Bill Text: MO HB1634 | 2014 | Regular Session | Comm Sub


Bill Title: Changes the laws regarding the Motor Vehicle Franchise Practices Act

Spectrum: Partisan Bill (Republican 1-0)

Status: (Introduced - Dead) 2014-04-24 - Rules - Reported Do Pass (H) [HB1634 Detail]

Download: Missouri-2014-HB1634-Comm_Sub.html

SECOND REGULAR SESSION

HOUSE COMMITTEE SUBSTITUTE FOR

HOUSE BILL NO. 1634

97TH GENERAL ASSEMBLY

5701H.02C                                                                                                                                                 D. ADAM CRUMBLISS, Chief Clerk


 

AN ACT

To repeal sections 407.826 and 407.828, RSMo, and to enact in lieu thereof two new sections relating to motor vehicle franchise practices.



 

Be it enacted by the General Assembly of the state of Missouri, as follows:


            Section A. Sections 407.826 and 407.828, RSMo, are repealed and two new sections enacted in lieu thereof, to be known as sections 407.826 and 407.828, to read as follows:

            407.826. 1. (1) A franchisor shall be prohibited from owning or operating a new motor vehicle dealership in this state. It is not a violation of this section for a franchisor to own or operate a new motor vehicle dealership:

            (a) For a temporary period of not more than twenty-four months if the dealership is for sale at a reasonable price and on reasonable terms and conditions to an independent qualified buyer. On showing by a franchisor of good cause, the time limit set forth above may be extended for an additional period of up to twelve months; or

            (b) In a bona fide relationship with an independent person (i) who is required to make a significant investment in the new motor vehicle dealership subject to loss and (ii) operates the dealership and can reasonably expect to acquire full ownership of the dealership within a reasonable time and under reasonable terms and conditions.
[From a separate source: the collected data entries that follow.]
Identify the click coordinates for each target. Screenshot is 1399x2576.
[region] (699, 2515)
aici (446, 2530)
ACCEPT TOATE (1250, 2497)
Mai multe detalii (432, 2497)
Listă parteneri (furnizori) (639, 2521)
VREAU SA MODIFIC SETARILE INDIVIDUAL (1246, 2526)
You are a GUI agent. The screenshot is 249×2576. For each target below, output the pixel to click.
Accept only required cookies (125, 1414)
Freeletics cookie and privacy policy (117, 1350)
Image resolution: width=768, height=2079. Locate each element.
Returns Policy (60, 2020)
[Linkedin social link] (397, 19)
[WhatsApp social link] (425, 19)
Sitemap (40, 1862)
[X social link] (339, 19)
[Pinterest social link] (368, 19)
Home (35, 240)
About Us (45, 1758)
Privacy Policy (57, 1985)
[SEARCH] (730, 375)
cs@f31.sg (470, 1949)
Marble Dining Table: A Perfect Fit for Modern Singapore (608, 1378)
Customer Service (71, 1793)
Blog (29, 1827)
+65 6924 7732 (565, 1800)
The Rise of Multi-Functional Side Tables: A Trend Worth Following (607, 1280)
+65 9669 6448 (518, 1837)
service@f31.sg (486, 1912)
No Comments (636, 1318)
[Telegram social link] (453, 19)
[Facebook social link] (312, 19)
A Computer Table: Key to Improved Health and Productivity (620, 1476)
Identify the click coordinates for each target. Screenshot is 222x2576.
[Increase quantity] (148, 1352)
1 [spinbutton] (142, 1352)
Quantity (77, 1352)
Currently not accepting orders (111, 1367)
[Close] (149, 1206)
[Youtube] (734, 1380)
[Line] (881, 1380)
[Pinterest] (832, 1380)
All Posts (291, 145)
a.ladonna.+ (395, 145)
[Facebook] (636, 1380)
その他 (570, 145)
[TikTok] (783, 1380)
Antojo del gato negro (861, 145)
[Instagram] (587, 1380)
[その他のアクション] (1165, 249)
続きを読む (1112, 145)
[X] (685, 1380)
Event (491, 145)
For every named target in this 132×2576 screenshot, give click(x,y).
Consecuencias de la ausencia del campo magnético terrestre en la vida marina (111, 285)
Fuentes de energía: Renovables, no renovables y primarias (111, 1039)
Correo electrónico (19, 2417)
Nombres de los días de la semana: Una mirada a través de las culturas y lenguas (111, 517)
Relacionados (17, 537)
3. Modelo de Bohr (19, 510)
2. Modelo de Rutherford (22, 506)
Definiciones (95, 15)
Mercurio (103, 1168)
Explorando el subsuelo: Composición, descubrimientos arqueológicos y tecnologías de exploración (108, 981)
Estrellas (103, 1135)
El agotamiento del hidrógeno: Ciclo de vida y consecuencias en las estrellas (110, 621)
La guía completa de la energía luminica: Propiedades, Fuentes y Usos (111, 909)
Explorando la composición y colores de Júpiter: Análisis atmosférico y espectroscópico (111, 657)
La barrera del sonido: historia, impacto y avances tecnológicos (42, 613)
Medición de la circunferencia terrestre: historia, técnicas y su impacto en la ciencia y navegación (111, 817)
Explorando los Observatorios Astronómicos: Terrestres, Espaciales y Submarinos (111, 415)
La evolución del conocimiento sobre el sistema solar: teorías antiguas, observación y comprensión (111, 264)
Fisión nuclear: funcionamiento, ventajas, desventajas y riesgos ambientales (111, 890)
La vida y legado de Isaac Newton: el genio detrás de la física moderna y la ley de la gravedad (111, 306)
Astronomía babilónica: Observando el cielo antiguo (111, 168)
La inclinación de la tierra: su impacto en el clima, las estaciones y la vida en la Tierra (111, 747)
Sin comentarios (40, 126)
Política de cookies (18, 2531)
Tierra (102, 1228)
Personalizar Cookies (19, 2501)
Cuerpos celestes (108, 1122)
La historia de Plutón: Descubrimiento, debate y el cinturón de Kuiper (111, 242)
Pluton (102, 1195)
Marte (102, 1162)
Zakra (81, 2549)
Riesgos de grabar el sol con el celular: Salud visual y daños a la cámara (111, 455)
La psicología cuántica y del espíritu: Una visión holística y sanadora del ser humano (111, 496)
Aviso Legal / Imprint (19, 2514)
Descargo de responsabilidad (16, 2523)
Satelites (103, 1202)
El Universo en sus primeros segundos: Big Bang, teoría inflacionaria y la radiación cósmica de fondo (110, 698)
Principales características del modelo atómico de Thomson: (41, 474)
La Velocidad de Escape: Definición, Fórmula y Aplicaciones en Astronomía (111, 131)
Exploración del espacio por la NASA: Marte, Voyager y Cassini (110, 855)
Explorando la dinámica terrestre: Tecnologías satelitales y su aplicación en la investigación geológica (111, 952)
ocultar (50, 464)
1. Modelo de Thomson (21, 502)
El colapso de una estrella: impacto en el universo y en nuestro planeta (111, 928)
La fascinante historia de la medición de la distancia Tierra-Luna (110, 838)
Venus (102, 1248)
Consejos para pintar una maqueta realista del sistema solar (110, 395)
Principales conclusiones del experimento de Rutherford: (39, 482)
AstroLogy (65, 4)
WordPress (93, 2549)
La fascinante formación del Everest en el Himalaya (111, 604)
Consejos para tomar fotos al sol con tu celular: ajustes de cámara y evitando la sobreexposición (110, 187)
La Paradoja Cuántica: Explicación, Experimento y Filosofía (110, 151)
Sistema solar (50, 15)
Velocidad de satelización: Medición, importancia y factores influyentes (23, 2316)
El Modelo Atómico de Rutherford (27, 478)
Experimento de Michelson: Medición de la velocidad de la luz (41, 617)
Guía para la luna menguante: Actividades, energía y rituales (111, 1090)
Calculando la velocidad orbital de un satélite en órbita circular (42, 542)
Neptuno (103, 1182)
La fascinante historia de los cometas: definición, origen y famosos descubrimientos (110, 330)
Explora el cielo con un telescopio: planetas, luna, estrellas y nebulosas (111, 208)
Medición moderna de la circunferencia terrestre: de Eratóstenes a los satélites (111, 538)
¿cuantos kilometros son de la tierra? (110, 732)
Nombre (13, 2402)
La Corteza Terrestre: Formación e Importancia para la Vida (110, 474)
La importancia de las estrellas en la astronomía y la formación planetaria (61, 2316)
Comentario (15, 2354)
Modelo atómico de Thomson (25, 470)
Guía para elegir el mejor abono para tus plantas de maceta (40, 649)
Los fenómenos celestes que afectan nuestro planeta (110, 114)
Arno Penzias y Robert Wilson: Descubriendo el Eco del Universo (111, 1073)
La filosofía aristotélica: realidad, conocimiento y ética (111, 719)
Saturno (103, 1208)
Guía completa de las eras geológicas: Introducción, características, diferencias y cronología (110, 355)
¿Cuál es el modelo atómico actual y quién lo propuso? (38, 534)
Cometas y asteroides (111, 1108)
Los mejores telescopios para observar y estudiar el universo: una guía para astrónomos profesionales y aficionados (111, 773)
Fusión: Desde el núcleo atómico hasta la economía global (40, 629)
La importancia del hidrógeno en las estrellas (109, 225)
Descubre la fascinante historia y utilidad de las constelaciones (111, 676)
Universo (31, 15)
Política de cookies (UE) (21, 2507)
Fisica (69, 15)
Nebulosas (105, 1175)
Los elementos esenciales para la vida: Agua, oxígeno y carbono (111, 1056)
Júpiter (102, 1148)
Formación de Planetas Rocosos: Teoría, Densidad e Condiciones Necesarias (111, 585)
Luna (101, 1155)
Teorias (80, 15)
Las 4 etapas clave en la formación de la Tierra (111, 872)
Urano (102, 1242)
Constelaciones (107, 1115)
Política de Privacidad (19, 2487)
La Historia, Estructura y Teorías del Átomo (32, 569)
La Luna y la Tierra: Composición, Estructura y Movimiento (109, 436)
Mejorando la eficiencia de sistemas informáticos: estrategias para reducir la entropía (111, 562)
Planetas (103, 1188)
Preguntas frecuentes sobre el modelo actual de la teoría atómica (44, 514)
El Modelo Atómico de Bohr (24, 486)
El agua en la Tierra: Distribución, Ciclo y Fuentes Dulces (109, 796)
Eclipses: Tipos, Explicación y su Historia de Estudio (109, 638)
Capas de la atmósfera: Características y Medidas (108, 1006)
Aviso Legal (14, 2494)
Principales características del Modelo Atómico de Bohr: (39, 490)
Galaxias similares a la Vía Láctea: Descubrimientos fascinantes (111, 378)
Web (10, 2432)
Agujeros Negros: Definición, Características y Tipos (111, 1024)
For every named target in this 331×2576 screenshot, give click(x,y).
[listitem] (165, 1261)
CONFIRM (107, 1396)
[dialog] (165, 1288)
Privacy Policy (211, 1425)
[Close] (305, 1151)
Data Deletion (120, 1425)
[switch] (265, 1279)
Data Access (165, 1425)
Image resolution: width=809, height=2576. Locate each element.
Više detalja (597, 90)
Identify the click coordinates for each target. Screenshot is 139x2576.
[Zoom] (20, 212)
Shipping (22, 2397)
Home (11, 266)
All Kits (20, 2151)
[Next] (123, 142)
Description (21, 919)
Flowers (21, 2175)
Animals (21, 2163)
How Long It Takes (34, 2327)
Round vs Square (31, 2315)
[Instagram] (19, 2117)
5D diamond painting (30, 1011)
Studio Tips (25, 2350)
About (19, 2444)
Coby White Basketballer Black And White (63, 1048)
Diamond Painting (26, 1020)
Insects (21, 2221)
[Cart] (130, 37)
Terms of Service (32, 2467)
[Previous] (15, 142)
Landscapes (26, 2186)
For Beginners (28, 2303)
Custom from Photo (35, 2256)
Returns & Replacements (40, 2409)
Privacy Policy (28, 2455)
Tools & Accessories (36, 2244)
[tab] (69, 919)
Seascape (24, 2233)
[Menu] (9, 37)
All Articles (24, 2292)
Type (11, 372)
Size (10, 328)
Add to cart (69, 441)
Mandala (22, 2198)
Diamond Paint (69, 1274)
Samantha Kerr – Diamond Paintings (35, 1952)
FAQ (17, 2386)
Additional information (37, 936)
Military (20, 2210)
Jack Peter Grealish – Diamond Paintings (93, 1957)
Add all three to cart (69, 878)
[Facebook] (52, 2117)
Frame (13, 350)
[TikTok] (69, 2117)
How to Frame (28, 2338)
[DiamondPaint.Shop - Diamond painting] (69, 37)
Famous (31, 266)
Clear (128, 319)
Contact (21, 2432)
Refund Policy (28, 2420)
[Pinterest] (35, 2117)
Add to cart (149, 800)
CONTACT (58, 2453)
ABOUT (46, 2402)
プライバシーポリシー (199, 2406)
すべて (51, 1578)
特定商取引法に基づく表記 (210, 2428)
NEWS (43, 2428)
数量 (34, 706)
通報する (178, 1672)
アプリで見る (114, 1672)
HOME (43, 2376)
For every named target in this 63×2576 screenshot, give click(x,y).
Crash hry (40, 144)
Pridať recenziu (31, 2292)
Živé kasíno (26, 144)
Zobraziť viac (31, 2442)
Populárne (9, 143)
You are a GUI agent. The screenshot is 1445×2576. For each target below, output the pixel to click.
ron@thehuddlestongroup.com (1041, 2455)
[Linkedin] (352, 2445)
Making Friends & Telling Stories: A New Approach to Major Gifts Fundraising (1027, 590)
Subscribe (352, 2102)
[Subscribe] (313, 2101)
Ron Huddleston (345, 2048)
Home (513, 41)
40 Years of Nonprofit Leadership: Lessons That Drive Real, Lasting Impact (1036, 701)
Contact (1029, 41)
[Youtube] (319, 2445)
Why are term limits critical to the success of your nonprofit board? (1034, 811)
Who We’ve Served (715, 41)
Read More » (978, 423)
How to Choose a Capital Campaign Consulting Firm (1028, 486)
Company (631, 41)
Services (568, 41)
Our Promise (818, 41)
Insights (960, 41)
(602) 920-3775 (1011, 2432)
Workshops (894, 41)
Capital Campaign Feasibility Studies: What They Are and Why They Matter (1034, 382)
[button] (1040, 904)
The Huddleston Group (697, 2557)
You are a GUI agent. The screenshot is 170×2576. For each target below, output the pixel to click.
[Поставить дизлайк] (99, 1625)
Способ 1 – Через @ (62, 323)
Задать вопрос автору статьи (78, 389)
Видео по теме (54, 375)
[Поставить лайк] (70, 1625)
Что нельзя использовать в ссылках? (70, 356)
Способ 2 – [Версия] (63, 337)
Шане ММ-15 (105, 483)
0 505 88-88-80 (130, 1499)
            (2) Nothing in this section shall be deemed to prohibit a franchisor from owning a minority interest in an entity that owns motor vehicle dealerships of the same line-make manufactured and franchised by the factory, provided that all of the following conditions are met at the time of acquisition and continue to be met during the time the entity maintains ownership:

            (a) The interest owned by the factory in said entity shall not exceed forty-five percent of the total ownership;

            (b) Any dealership in which the entity owns an interest shall be located no less than [nine miles of] the distances set forth in section 407.817 from any unaffiliated new motor vehicle dealership trading in the same line-make of vehicle;

            (c) All of the licensed dealerships for the sale of such factory's new motor vehicle in the state trade exclusively in the factory's line-make;

            (d) During any period in which the entity has such ownership interest, the factory shall have no more than four franchise agreements governing such line-make with dealers licensed to do business in this state;

            (e) All the factory's franchise agreements confer rights on the franchisee of the line-make to develop and operate, within a defined geographic territory or area, as many dealership facilities as the franchisee and factory shall agree are appropriate;

            (f) At the time the entity first acquires an ownership interest, not fewer than seventy-five percent of the franchisees of the line-make within this state own and operate two or more dealership facilities in the geographic territory or area covered by the franchise agreement with the factory;

            (g) As of January 1, 2001, there were no more than ten dealerships of such line-make licensed as a new motor vehicle dealer in this state; and

            (h) Prior to August 28, 2001, the factory has been continuously engaged, at least since July 1, 1998, in the retail sale of motor vehicles of its own line-make through direct or indirect ownership of dealerships in at least five states.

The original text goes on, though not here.